Rum tarafının esas korkusu burada yatıyor.
HOLGUÍN’İN ZOR GÖREVİ
Bu hafta sonu itibarıyla Holguín shuttle diplomasisine başlıyor. Önce iki liderle ayrı ayrı görüşecek, ardından önümüzdeki hafta üçlü toplantıya geçilecek. Ardından Ankara ve Atina temasları olacak.
Ne yapması gerekiyor?
• Erhürman’ın ilk üç şartını BM parametrelerine oturtmak
• Dördüncü madde için AB ve BM ile koordineli bir “sonuç doğuran mekanizma” geliştirmek
• Rum tarafının iç siyasetindeki baskıyı yönetmek
• Süreci sonsuz bir müzakete çevirmeden ilerletmek
Bu kolay değil. Ama bu kez BM de “sonsuz süreç” tuzağına geri dönülmeyeceğini ima ediyor.

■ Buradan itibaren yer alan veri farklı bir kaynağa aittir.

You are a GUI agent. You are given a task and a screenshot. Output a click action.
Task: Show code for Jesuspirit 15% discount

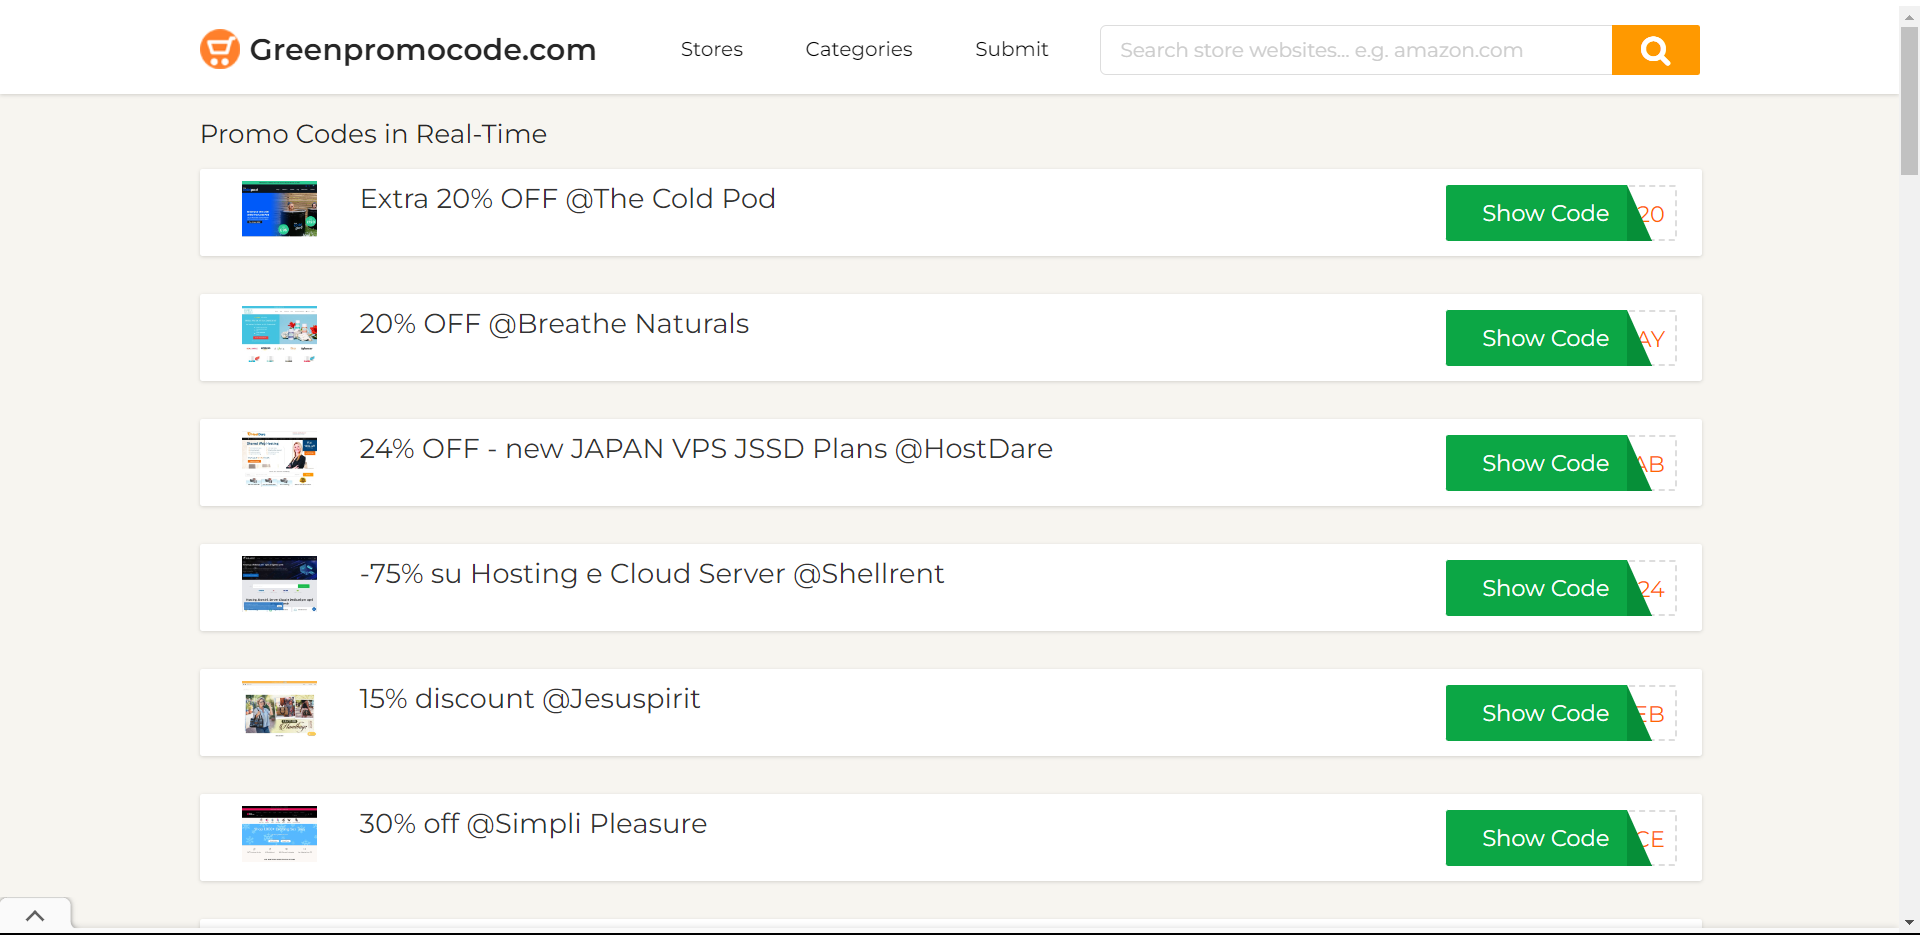pyautogui.click(x=1544, y=713)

Sahte bahar mı, yoksa kritik bir yol ayrımı mı?
Birkaç hafta içinde çok şey netleşecek.
• Liderler ilk kez masaya oturdu.
• Holguín yoğun bir diplomasi trafiğine başladı.
• Washington, masaya henüz aleni katkı koymasa da, sürece büyük paket mantığıyla bakıyor.
• Ankara hedef odaklı bir modelin arkasında duruyor.
• Rum tarafı ise dördüncü “ceza maddesi” nedeniyle huzursuz.
Her şey bir arada okunduğunda, yıllardır olmadığı kadar çok unsur aynı çizgide buluşuyor gibi görünüyor.
Karamsar olmak istemiyorum ama Kıbrıs yakın tarihi umutların nasıl boşa çıkarıldığını unutmamak gerekir. Bu süreç gerçekten Erhürman’ın dediği gibi hedef odaklı, süreli, geçmiş uzlaşıları dikkate alan ve başarısızlık halinde bile sonuç doğuran bir süreç olacak mı? Yoksa yine Rum tarafının o bildik konforu, Türk tarafının izolasyonlara mahkûm edildiği bir sahte bahar mı yaşayacağız?
Umut etmek zorunlu. Ama bu kez en azından bir gerçek daha var: Eğer başlayacak ise, bu süreç de eski alışkanlıklarla sonuçsuz biterse, faturayı artık kimse sadece Kıbrıs Türklerine kesemeyecek.
Belki de dananın kuyruğu tam bu noktada kopacak.